Elephant Man: il volto oltre lo schermo dell’apparenza

Ad aprile nei teatri veneti

“La storia di Joseph Merrick è in fondo la storia della nostra ipocrisia, di un proverbiale rifiuto ad accettare l’altro da noi, per rinchiuderci in un rassicurante e inutile culto della bellezza omologata”. Le parole di Giancarlo Marinelli raccontano “Elephant Man”, una pièce originale sul nascondiglio dell’umanità, la dignità e il dolore, scritta e diretta ispirandosi all’omonimo racconto di Frederick Treves, da cui David Lynch trasse il suo capolavoro cinematografico.

Lo spettacolo, patrocinato dalla Regione del Veneto, sarà rappresentato il 3 aprile al Teatro Farinelli di Este, il 4 al Sociale di Cittadella, e dal 5 al 7 al Comunale di Treviso. Il regista mette in scena la storia vera di un giovane, brillante e ambizioso chirurgo, Frederick Treves, che nella Londra di fine ‘800 salvò l’Uomo Elefante, al secolo Joseph Merrick, dalle torture dei freak show, i baracconi in cui gli esseri deformi erano costretti a far mostra di se stessi.

L’amicizia tra Treves e il “mostro apparente”, affetto dalla Sindrome di Proteo, che gli deturpava il volto, si contestualizza nell’ossessione attuale di un’ estetica del corpo costruita sul culto della bellezza, deleteria per i danni causati dalla chirurgia estetica e da malattie come bulimia e anoressia. Merrick è un “fenomeno da baraccone”, un’attrazione del luna park o del Vanity Fair, che smaschera l’ipocrisia della società dell’immagine.

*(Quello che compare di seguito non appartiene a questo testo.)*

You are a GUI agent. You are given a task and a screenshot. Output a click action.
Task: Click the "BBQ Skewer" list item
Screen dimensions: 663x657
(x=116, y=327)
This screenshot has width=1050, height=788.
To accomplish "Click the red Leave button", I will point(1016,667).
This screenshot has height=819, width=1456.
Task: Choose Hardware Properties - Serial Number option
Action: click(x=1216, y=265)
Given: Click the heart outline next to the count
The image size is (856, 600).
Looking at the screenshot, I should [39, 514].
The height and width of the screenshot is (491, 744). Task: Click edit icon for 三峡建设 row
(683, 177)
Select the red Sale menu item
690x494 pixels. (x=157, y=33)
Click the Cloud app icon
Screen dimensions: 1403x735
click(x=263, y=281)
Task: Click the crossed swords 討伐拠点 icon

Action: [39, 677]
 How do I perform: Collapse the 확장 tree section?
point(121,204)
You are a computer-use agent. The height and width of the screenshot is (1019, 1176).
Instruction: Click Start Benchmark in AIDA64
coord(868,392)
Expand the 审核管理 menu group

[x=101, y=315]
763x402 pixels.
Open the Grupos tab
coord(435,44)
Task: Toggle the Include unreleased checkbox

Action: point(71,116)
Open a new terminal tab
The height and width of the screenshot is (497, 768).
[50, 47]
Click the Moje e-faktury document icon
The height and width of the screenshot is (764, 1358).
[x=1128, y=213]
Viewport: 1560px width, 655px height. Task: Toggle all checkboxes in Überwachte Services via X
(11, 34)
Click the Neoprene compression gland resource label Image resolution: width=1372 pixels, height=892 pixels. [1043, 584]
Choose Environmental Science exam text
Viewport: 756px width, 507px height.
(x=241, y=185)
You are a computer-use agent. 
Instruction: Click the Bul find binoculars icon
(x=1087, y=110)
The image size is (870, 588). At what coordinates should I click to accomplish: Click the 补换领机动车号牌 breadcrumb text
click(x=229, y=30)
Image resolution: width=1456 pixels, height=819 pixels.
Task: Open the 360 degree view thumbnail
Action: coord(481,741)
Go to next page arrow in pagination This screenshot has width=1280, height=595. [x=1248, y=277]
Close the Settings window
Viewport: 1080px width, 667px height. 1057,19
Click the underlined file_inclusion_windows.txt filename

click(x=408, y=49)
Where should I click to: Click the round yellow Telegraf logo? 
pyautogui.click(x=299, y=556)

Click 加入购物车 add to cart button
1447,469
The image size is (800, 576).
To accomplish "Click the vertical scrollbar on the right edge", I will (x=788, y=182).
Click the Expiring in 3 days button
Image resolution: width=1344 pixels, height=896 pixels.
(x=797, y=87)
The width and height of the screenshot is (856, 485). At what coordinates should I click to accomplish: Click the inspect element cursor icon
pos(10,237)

Lo spettacolo affronta il dilemma antico tra l’essere e l’apparire, dal pensiero greco della bellezza agli archetipi della fiaba, il mito dell’eterna giovinezza e della ricerca della fasulla perfezione, l’oscena ostentazione artificiale che conduce all’annullamento dell’identità.

Daniele Liotti, attore del piccolo e grande schermo, riporta in vita le malformazioni della maschera mostruosa, realizzata da Stefano Stivaletti. Il profilo di Deborah Caprioglio, nel ruolo della moglie del Dottor Treves (interpretato da Rosario Coppolino), traduce con grazia l’ emozione di un amore, che si dimostra pubblicamente nella possibilità di curare l’altro, effondendo leggerezza, eleganza e un peculiare umorismo di matrice britannica alla scenografia realista di fine Ottocento. Sul palcoscenico anche la sensibilità drammatica di un’attrice come Ivana Monti.

L’autore Marinelli aderisce a una drammaturgia del dolore, a una scrittura performativa che esplora la mostruosità dei nostri luoghi oscuri, i valori esistenziali del tema identitario, e traduce la problematica dell’accettazione sociale in un urlo contro l’ossessione fisica. Uno spettacolo mimetico che esprime la tensione dell’uomo a essere amato per ciò che avrebbe voluto essere, un tentativo poetico di sovvertire il putrido sistema di vuote apparenze.